There are three main drawdown styles in futures prop firm evaluations: end-of-day (EOD), trailing, and static. They sound similar and do different things. Picking the wrong one for your style is one of the most common, and most expensive, early mistakes.
Static drawdown
A static drawdown is a fixed dollar line from the starting balance. A $50K account with a $2,500 static drawdown means your account equity can never go below $47,500, period. Once you hit the profit target the drawdown does not move, and once you have $3,000 of profit it's still $47,500 underneath you.
Static is easy to plan around. It's also the strictest drawdown in absolute dollar terms once you start making money, your cushion never grows.
End-of-day (EOD) drawdown
End-of-day drawdown updates at each daily close. On a $50K EOD account, the drawdown is $2,500 below your highest end-of-day balance. If you close Monday at $52,000, the drawdown moves up to $49,500 for the rest of Tuesday, regardless of what happens intraday on Tuesday.
This style is friendly to traders who scale into winners. A big drawdown inside a profitable day doesn't matter, because the line only moves at the close.
Trailing drawdown
Trailing drawdown is the strictest version. It tracks the highest unrealized profit during the trading day, so if you're up $800 at 10:02am, the drawdown moves up from that moment, and giving back $800 later in the same day can trip it. Most firms stop the trailing once you hit the profit target plus a small buffer, but inside the evaluation it's live.
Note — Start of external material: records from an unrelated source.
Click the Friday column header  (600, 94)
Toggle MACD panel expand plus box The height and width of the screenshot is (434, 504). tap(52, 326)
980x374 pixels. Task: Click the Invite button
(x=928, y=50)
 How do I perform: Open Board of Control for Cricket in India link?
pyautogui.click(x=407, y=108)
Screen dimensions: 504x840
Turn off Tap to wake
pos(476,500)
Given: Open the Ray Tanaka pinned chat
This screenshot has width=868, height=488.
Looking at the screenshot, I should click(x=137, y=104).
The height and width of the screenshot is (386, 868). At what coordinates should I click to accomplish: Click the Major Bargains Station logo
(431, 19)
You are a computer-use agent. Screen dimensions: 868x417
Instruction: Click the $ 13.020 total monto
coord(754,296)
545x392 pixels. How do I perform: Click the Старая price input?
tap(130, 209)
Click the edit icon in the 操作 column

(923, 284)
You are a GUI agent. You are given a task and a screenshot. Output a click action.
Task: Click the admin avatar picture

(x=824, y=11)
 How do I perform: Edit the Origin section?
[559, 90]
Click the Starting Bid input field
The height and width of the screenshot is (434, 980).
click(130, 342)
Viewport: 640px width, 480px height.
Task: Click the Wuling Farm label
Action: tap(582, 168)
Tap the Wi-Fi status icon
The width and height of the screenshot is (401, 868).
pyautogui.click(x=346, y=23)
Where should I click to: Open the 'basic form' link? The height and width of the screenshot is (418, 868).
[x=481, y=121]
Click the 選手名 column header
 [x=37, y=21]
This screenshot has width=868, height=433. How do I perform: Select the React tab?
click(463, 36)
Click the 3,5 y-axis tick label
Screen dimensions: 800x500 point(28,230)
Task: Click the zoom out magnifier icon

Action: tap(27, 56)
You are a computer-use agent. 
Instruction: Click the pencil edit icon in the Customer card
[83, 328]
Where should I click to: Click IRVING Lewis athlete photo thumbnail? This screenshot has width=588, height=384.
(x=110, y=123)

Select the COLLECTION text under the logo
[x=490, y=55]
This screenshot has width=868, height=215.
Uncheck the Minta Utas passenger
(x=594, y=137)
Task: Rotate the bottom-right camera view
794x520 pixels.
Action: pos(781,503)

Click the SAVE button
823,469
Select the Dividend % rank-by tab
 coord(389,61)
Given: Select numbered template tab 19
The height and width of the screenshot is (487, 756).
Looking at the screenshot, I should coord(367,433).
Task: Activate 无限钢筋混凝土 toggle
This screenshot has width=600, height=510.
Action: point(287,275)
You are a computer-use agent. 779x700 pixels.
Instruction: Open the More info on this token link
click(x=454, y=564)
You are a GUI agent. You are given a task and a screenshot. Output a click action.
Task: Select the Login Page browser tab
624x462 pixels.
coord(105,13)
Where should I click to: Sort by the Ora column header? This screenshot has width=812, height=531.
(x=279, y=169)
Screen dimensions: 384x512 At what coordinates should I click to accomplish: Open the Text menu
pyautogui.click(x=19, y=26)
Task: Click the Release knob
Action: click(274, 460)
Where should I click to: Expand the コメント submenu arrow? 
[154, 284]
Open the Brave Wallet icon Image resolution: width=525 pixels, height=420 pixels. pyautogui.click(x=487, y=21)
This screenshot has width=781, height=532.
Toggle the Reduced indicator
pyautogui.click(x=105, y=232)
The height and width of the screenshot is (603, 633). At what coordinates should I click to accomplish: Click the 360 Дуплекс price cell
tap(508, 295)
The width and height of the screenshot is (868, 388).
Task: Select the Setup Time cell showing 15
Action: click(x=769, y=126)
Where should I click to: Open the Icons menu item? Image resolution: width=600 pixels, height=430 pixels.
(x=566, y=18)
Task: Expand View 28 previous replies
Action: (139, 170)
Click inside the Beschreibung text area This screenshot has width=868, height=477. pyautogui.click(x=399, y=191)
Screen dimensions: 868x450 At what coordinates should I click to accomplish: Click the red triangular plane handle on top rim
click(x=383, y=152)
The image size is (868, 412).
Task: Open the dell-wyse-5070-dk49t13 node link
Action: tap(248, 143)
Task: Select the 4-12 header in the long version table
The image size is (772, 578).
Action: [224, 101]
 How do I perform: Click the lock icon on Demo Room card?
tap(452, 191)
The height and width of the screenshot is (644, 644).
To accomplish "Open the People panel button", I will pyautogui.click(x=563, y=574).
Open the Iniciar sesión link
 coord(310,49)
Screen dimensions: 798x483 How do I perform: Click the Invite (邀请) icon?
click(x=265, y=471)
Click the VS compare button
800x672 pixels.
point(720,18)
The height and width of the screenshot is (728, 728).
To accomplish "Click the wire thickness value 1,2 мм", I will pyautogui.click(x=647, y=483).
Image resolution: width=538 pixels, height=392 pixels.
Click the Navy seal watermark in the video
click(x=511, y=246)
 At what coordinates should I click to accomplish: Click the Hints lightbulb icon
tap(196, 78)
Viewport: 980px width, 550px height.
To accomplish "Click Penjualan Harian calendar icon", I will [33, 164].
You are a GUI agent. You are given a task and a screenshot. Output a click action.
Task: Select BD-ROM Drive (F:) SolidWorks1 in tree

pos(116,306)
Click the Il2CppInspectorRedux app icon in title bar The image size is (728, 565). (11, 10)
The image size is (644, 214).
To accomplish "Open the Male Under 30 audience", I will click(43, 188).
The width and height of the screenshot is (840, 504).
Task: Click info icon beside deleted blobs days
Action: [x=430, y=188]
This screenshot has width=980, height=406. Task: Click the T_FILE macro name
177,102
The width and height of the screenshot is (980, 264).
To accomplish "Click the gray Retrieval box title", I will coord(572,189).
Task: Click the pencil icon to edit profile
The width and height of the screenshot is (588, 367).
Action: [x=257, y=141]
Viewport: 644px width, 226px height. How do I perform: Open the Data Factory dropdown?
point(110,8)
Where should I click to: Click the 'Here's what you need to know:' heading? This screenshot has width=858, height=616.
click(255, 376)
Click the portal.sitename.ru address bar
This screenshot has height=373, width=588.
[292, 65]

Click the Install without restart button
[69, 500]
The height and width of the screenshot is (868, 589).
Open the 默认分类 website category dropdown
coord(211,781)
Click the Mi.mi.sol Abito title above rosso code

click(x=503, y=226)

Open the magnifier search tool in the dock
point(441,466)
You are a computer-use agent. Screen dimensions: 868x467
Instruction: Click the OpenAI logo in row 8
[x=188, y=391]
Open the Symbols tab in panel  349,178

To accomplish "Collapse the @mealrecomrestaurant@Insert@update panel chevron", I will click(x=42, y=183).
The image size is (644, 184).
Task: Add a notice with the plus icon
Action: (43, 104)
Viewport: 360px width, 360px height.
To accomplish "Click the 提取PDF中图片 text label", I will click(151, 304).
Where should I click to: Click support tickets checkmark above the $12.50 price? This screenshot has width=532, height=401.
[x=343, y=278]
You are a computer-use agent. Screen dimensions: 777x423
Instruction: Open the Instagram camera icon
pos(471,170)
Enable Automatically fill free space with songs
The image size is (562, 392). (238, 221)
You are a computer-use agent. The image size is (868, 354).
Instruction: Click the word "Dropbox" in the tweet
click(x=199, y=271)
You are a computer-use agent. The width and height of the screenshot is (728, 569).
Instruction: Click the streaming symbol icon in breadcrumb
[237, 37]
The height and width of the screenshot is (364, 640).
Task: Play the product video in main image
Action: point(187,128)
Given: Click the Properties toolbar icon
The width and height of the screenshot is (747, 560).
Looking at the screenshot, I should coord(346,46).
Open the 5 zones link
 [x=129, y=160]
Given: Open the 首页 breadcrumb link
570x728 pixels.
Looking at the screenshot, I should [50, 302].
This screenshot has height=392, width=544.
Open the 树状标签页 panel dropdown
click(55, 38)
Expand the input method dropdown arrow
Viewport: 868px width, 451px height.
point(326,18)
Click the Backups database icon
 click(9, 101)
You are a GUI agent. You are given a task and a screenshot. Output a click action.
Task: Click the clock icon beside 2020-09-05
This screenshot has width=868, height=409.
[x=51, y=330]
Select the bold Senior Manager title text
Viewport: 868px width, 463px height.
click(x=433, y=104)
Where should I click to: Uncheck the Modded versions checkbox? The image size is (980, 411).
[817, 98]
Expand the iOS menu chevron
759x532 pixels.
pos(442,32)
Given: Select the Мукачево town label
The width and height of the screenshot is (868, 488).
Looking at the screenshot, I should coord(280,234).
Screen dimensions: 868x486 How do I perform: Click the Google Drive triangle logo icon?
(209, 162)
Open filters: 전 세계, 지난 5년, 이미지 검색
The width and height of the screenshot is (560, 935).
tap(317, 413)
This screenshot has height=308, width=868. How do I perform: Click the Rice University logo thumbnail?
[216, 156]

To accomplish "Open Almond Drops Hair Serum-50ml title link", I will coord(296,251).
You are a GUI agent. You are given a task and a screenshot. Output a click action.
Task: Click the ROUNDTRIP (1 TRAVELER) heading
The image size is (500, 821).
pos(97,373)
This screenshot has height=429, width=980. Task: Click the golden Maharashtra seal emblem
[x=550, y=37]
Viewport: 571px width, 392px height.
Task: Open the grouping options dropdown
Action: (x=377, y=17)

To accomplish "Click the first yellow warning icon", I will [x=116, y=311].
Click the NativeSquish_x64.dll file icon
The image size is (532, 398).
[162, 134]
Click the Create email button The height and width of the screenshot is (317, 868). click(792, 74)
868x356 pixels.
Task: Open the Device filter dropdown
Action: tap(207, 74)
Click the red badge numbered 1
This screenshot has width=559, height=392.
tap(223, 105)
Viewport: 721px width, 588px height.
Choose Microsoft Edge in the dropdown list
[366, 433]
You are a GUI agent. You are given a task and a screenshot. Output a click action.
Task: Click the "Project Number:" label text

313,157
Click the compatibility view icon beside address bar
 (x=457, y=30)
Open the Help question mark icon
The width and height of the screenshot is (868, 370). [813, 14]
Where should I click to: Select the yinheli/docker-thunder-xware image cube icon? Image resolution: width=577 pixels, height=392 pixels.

The trailing-drawdown trap
Traders who scale in during a winning run often blow a trailing drawdown not on a losing day but on a giveback inside a winning day. If you add size on green days, think twice before buying a pure trailing account.
Hybrid models
A few firms combine: trailing during the evaluation, EOD once funded. Or static during evaluation, trailing on scale accounts. Always read the firm's rules page to confirm which one applies at each stage.